1.2 General classification of correlations

Depending on the correlation coefficient, the following correlations are distinguished:

Strong or close with correlation coefficient r>0.70;

Medium (at 0.50

Moderate (at 0.30

Weak (at 0.20

Very weak (at r<0,19).

1.3 Correlation fields and the purpose of their construction

Correlation is studied on the basis of experimental data, which are the measured values ​​(x i , y i) of two features. If there is little experimental data, then the two-dimensional empirical distribution is represented as a double series of x i and y i values. In this case, the correlation between features can be described in different ways. The correspondence between an argument and a function can be given by a table, formula, graph, etc.
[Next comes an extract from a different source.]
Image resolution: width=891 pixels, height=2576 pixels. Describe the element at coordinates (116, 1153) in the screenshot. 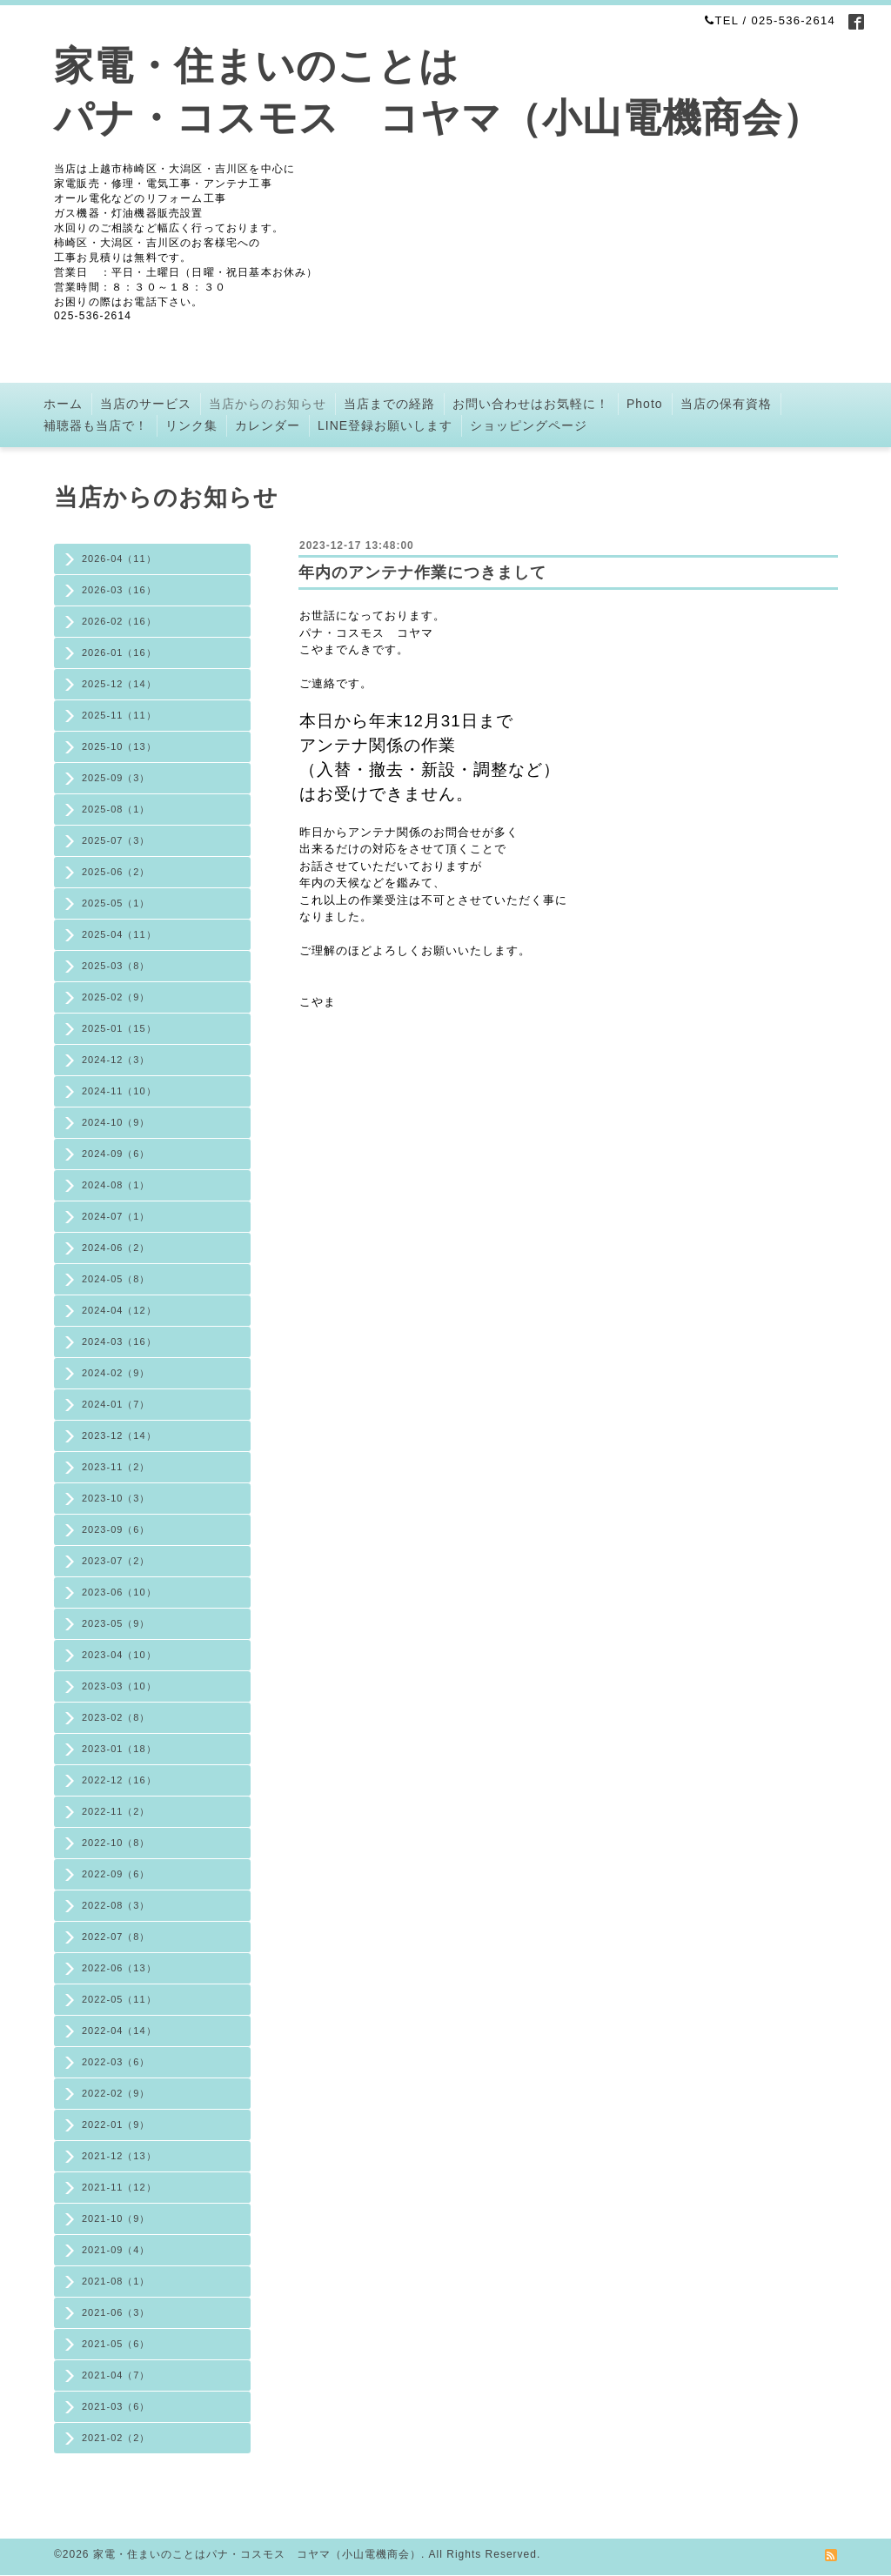

I see `2024-09（6）` at that location.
Correlation analysis, like other statistical methods, is based on the use of probabilistic models that describe the behavior of the studied features in a certain general population, from which the experimental values ​​x i and y i are obtained. When the correlation between quantitative characteristics, the values ​​of which can be accurately measured in units of metric scales (meters, seconds, kilograms, etc.), is investigated, the model of a two-dimensional normally distributed general population is very often adopted. Such a model displays the relationship between the variables x i and y i graphically as a locus of points in a rectangular coordinate system. This graphical dependence is also called a scatterplot or correlation field.
This model of a two-dimensional normal distribution (correlation field) allows you to give a visual graphical interpretation of the correlation coefficient, because distribution in aggregate depends on five parameters: μ x , μ y – average values ​​(mathematical expectations); σ x ,σ y are the standard deviations of the random variables X and Y and p is the correlation coefficient, which is a measure of the relationship between the random variables X and Y.
If p \u003d 0, then the values, x i , y i , obtained from a two-dimensional normal population, are located on the graph in x, y coordinates within the area bounded by a circle (Figure 5, a). In this case, there is no correlation between the random variables X and Y and they are called uncorrelated. For a two-dimensional normal distribution, uncorrelatedness means at the same time the independence of the random variables X and Y.